- **What the exercise asks**:
Reproduce word for word the line holding "You are a computer-use" and all lines after it in the data, through the end, leaving out pictures.

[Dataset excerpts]
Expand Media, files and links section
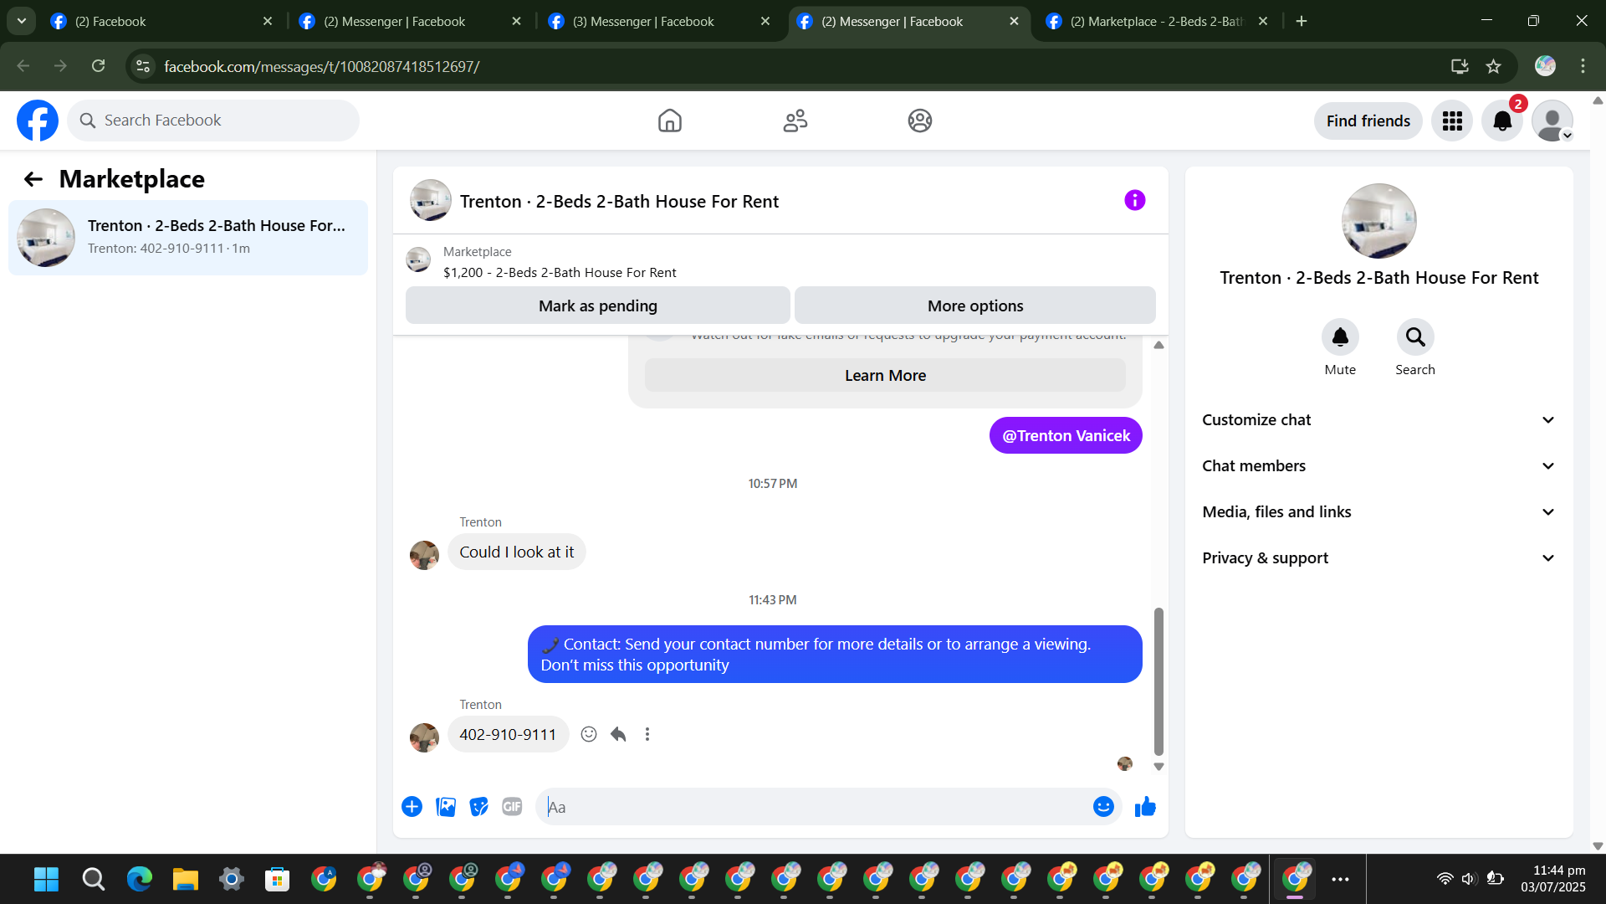Screen dimensions: 1606x904 (x=1378, y=512)
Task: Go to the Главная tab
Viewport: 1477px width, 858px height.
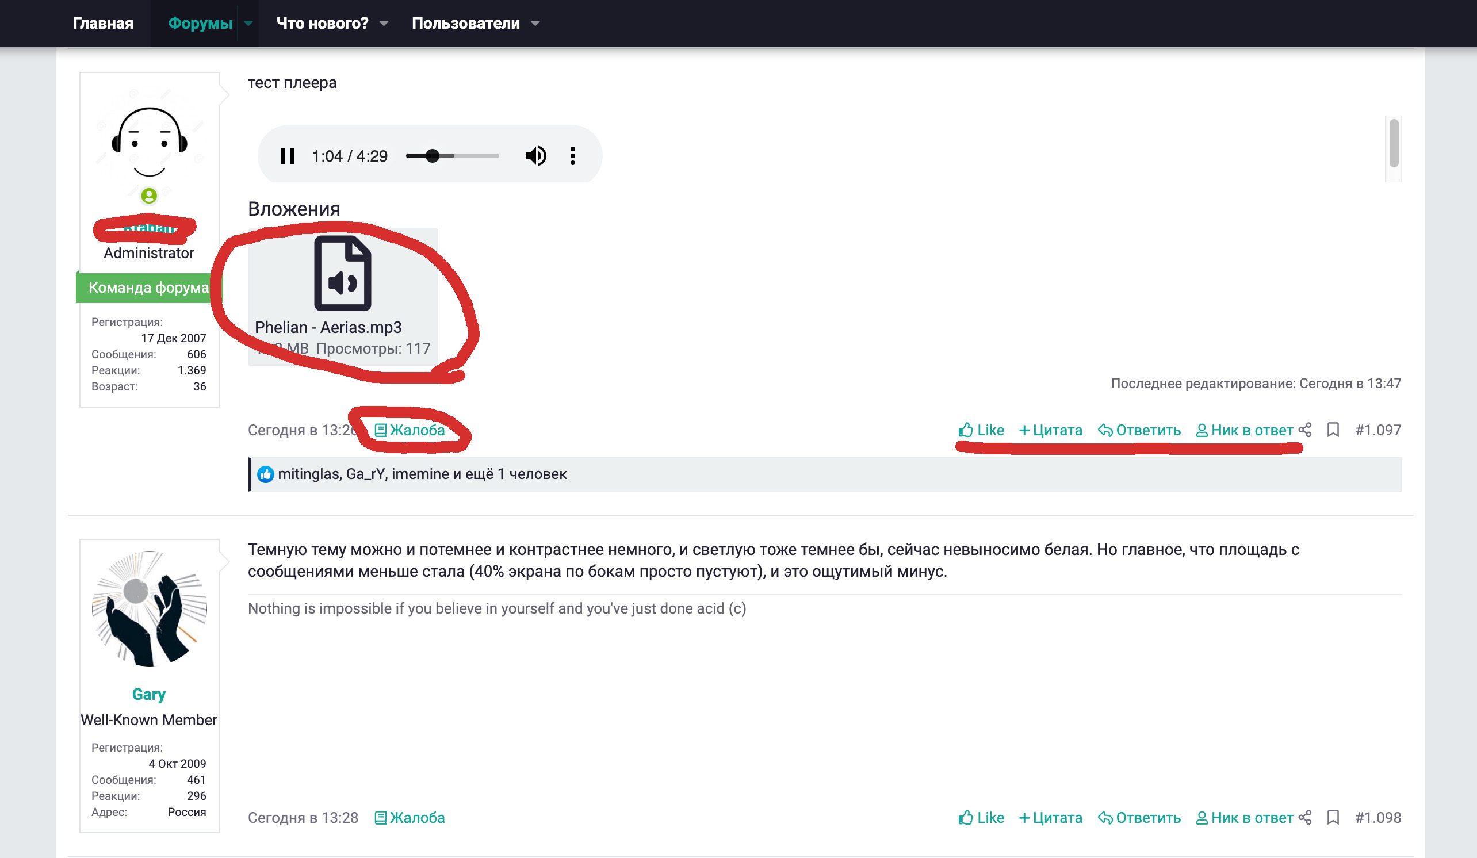Action: click(103, 23)
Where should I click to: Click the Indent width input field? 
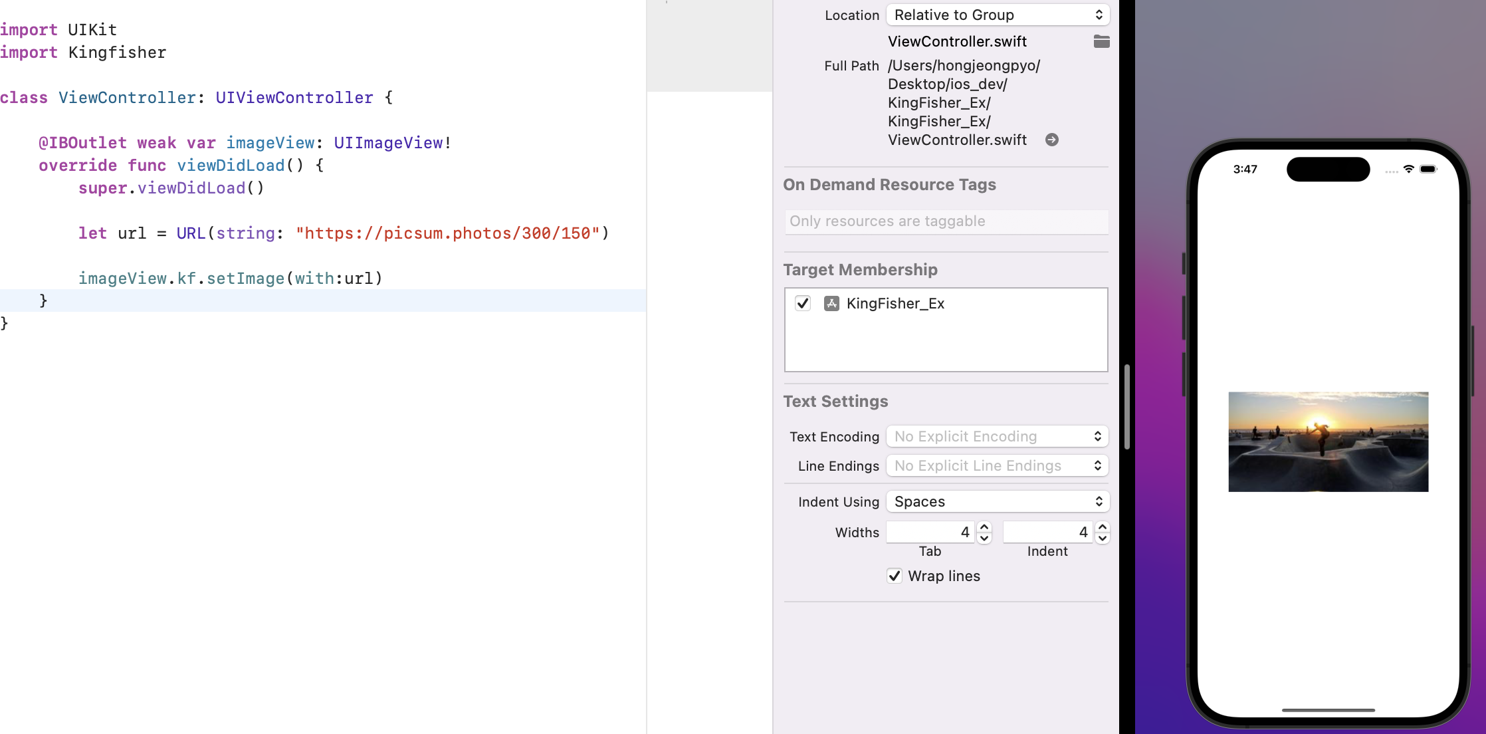(1047, 532)
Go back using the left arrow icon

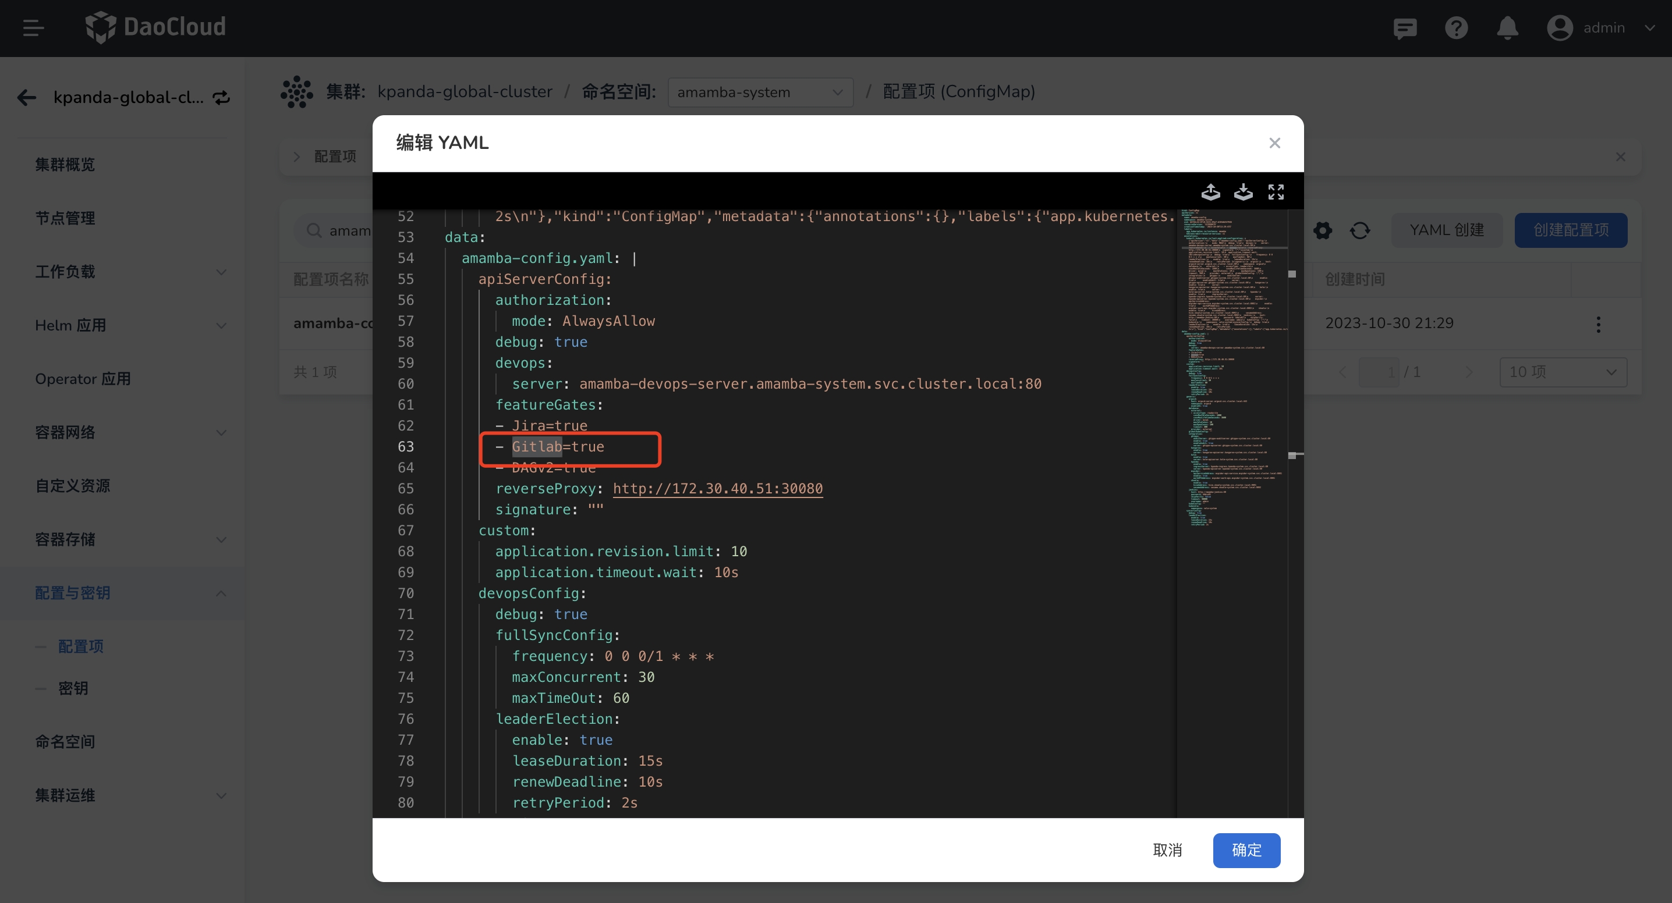click(x=27, y=97)
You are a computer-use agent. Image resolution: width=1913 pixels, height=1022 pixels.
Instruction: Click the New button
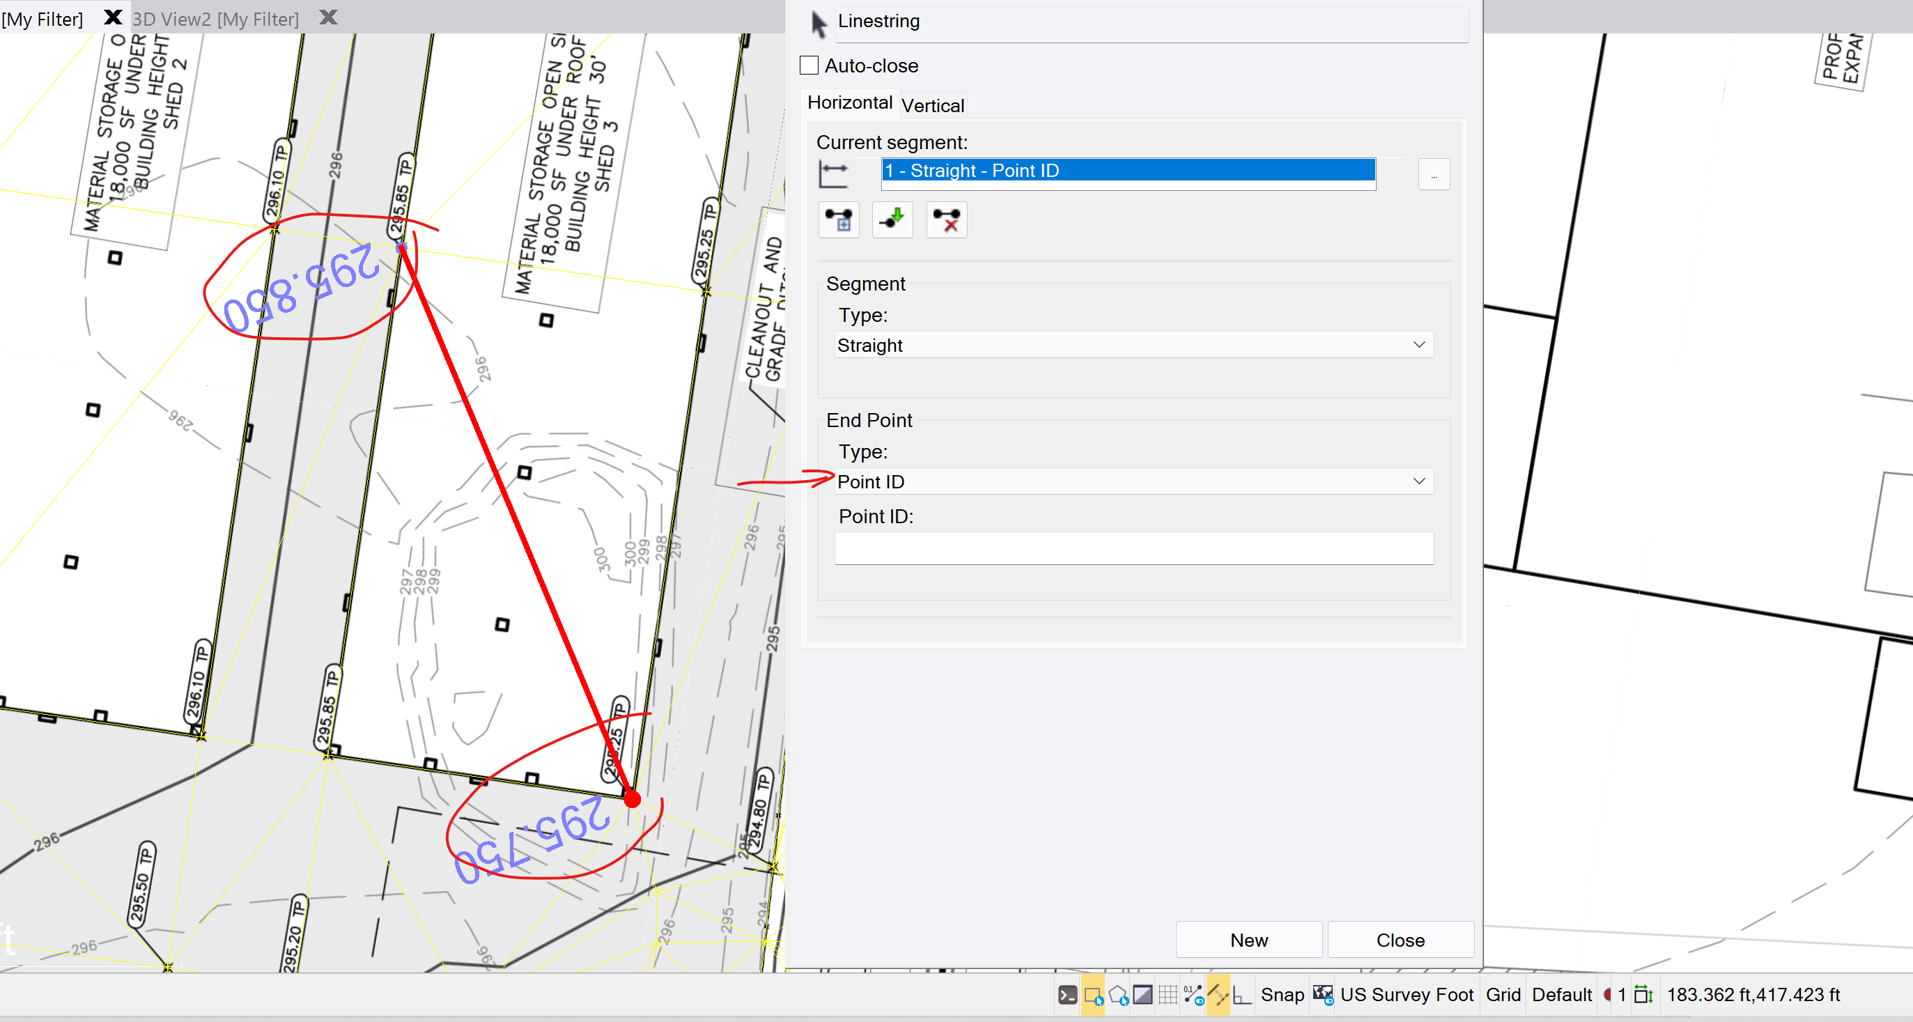(1248, 939)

- **Task output**:
You are a computer-use agent. Image resolution: width=1913 pixels, height=1022 pixels.
Instruction: Click the New button
(1248, 939)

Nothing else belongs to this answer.